Key words and phrases: interlinguistics; planned languages; philosophical languages; natural languages modeling; generative grammars.
Lichargin Dmitrii Viktorovich, Ph. D. in Technical Sciences Lade Aleksandra Vadimovna
The Institute of Space and Information Technologies, Siberian Federal University [email protected]; [email protected]
Safonov Konstantin Vladimirovich, Doctor in Physics and Mathematical Sciences
Siberian State Aerospace University named after M. F. Reshetnev [email protected]
APPLYING CONLANGS TO THE NATURAL LANGUAGES GENERATION BASED ON GENERATIVE GRAMMARS
I. INTRODUCTION
The problem of creating and applying various constructed languages for providing the generation of the natural languages, their simulation and analysis is considered in this work.
Nowadays, a variety of systems such as software translators, expert systems, supporting dialogue with the user, automatic text summarization, and information extraction from natural language texts are widely spread and developed.
The problem of creating and applying constructed languages is solved at the intersection of such disciplines as linguistics, interlinguistics, computational linguistics, logic, philosophy and psychology.
The issue of constructing and applying the constructed languages has been long and widely studied by different authors, in particular by E. A. Bokarev, Z. N. Verdiyeva, P. N. Denisov, A. D. Dulichenko, M. I. Isayev, A. M. Kondratov, F. A. Litvin, O. N. Seliverstova [2-8; 14].
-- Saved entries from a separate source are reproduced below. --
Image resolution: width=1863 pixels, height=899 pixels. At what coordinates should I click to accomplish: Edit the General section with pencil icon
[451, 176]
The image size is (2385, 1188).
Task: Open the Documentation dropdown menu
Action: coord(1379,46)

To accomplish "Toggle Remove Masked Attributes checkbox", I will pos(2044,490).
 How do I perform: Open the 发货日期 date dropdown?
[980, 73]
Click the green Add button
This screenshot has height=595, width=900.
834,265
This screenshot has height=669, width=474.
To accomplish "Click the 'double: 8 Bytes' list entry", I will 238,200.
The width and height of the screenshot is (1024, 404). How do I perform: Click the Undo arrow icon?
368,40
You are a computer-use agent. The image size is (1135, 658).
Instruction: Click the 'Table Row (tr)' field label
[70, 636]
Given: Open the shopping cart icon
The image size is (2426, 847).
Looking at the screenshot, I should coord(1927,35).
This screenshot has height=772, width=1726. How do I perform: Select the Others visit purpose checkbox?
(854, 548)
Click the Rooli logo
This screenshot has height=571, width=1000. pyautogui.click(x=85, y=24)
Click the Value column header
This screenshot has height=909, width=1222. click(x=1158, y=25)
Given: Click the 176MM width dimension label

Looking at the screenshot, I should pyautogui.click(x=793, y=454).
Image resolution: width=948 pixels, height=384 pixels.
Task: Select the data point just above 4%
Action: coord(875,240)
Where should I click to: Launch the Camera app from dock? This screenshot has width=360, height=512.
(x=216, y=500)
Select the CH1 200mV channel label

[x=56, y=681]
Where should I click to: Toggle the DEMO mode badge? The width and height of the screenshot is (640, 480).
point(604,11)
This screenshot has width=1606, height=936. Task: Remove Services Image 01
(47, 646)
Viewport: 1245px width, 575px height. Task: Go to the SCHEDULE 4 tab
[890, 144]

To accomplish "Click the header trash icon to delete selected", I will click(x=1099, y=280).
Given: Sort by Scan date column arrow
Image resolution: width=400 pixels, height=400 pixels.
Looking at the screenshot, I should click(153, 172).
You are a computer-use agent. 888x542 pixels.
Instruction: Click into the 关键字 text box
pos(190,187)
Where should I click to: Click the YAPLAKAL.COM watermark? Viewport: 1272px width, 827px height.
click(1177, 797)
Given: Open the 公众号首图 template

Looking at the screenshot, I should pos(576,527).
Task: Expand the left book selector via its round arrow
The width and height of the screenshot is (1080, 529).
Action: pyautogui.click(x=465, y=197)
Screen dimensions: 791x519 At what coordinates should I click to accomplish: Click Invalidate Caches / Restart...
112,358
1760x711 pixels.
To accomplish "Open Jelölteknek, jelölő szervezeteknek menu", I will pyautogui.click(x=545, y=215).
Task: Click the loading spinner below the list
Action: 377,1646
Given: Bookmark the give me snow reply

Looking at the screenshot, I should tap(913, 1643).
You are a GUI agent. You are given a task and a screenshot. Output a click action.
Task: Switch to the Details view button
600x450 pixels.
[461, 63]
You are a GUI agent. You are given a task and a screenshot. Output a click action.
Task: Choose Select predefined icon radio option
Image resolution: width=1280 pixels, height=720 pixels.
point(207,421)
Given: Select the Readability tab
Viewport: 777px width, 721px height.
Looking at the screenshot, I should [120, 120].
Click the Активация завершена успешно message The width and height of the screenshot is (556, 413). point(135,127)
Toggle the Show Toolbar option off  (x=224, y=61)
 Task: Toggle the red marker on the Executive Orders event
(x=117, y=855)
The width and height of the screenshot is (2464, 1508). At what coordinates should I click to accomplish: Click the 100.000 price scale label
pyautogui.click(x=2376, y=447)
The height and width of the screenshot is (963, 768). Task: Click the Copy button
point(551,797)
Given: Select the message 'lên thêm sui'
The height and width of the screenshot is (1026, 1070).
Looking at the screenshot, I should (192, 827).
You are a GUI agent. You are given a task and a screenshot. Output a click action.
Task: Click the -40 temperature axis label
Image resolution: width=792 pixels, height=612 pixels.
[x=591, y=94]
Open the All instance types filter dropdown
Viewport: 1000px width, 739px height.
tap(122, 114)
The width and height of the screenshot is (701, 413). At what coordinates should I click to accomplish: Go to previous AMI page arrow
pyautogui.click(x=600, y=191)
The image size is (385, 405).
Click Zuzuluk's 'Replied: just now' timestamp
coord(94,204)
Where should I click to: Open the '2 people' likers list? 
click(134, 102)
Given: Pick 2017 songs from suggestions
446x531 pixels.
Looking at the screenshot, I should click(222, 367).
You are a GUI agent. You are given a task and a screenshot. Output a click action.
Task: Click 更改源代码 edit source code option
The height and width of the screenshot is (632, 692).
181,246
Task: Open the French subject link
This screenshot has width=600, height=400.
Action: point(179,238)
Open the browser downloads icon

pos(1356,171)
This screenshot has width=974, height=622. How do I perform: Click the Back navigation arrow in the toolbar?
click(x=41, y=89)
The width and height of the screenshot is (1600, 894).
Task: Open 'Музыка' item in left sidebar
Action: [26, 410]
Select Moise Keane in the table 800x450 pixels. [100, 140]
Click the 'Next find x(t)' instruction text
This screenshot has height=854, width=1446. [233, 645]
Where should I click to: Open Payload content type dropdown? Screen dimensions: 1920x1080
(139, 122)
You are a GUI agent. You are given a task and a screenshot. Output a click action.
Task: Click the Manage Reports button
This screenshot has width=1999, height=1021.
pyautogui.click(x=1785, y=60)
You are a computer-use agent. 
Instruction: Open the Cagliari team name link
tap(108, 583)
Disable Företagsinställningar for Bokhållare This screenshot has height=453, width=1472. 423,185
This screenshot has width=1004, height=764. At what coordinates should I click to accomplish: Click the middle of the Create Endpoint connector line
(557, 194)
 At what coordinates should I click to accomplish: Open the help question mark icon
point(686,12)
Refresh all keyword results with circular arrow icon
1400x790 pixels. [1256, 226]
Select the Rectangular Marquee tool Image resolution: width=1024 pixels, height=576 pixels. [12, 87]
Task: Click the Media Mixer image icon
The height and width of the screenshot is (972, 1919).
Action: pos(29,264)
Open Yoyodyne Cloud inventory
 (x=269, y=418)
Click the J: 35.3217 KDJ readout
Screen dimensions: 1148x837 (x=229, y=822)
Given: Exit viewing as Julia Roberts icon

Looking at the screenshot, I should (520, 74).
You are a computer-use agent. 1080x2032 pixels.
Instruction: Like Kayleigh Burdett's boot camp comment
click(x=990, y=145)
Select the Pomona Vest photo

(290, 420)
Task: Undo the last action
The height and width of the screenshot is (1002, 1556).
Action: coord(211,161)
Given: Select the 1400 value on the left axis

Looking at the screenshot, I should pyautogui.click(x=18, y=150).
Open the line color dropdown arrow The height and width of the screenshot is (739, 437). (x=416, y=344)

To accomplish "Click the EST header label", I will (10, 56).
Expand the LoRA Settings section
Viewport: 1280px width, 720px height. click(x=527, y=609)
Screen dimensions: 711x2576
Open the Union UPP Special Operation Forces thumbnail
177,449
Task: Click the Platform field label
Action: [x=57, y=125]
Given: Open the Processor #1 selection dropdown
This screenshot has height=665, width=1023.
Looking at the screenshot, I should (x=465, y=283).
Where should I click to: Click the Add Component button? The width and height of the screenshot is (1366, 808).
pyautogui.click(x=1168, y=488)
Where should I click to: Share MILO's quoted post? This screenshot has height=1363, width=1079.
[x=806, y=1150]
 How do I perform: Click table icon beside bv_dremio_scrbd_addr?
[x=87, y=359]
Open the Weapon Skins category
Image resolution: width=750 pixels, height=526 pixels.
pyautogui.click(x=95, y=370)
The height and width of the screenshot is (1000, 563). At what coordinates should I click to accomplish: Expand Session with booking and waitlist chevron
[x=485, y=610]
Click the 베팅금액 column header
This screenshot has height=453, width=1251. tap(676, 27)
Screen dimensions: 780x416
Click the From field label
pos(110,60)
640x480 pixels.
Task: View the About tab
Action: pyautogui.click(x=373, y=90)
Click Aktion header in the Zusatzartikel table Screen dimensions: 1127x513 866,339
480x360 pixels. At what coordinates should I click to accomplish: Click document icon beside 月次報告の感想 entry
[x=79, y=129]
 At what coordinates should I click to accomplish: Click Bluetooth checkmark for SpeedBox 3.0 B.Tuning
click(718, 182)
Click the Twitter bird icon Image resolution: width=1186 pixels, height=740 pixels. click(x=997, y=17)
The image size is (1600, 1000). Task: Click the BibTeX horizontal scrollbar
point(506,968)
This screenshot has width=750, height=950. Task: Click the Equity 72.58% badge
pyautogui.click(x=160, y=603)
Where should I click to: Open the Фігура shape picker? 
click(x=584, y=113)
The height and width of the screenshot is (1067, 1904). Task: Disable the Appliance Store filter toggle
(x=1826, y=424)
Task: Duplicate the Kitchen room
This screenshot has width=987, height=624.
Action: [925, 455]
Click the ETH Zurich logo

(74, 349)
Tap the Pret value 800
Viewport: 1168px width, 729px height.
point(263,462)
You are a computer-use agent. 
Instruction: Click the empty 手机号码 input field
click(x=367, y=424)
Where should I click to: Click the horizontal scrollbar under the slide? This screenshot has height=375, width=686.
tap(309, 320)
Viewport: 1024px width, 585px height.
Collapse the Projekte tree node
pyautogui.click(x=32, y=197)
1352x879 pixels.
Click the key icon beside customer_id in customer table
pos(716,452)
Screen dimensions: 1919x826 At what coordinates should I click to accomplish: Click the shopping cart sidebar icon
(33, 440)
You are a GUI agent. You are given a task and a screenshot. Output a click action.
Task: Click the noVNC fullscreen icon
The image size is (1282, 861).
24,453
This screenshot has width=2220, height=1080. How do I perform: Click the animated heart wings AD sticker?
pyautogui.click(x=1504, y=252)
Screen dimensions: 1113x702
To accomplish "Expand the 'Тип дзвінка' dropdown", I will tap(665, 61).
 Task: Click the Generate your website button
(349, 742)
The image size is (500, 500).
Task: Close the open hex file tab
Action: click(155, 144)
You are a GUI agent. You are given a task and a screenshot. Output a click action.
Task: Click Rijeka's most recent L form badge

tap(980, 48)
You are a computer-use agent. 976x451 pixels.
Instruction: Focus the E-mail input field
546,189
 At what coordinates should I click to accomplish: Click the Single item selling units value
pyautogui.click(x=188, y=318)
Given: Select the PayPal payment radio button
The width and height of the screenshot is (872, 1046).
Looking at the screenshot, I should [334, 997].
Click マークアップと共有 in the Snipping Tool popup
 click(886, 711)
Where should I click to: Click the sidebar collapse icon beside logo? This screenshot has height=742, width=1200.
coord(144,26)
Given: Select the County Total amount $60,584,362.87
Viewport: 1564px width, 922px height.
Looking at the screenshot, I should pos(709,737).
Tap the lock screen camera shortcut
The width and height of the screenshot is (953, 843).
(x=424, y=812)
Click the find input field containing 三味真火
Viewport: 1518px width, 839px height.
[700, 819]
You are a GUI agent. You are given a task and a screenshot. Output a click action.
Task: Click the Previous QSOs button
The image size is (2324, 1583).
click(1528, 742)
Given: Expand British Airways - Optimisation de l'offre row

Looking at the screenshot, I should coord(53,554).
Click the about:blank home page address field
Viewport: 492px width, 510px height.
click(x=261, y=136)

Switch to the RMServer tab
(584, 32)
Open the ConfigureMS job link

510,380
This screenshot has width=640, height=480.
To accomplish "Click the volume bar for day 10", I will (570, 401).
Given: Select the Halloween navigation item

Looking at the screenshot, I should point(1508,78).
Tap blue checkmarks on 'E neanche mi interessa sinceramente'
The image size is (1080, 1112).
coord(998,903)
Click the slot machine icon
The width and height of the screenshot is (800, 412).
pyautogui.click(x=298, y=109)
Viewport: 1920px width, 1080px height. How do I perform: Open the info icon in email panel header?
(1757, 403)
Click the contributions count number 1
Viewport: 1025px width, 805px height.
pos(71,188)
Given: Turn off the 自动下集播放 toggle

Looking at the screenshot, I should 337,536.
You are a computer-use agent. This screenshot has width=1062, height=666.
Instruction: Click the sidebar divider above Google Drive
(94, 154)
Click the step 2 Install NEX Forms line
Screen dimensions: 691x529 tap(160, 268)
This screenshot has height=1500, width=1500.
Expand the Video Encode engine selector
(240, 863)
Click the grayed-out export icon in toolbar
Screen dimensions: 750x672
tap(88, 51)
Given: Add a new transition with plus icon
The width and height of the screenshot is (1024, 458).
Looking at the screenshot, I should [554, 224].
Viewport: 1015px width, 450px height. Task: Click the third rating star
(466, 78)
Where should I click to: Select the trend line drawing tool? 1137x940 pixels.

However, the application of more effective planned languages in particular natural language modeling requires further research from the part of the theory of classification, vectorization of classes classification and applying the law of the excluded middle while constructing a semantic classification.
The purpose of this paper is to construct a comparative classification and comparative description of certain planned languages, description of the advantages and the analysis of the spheres of application for some languages, their application for solving the problem of generating meaningful subsets of the natural language.
The basic idea is to compare some classes of the planned languages and to build a principle of their application, as a tool of generating meaningful subsets of the natural languages, such as English, Russian and others.
The novelty of the paper is the use of the model presented in the work [9] as a principle of a constructed language creation, which clearly defines the semantic classification of words, with the possibility of their successful application, as the languages of the non-terminal symbols of Chomsky's generative grammar.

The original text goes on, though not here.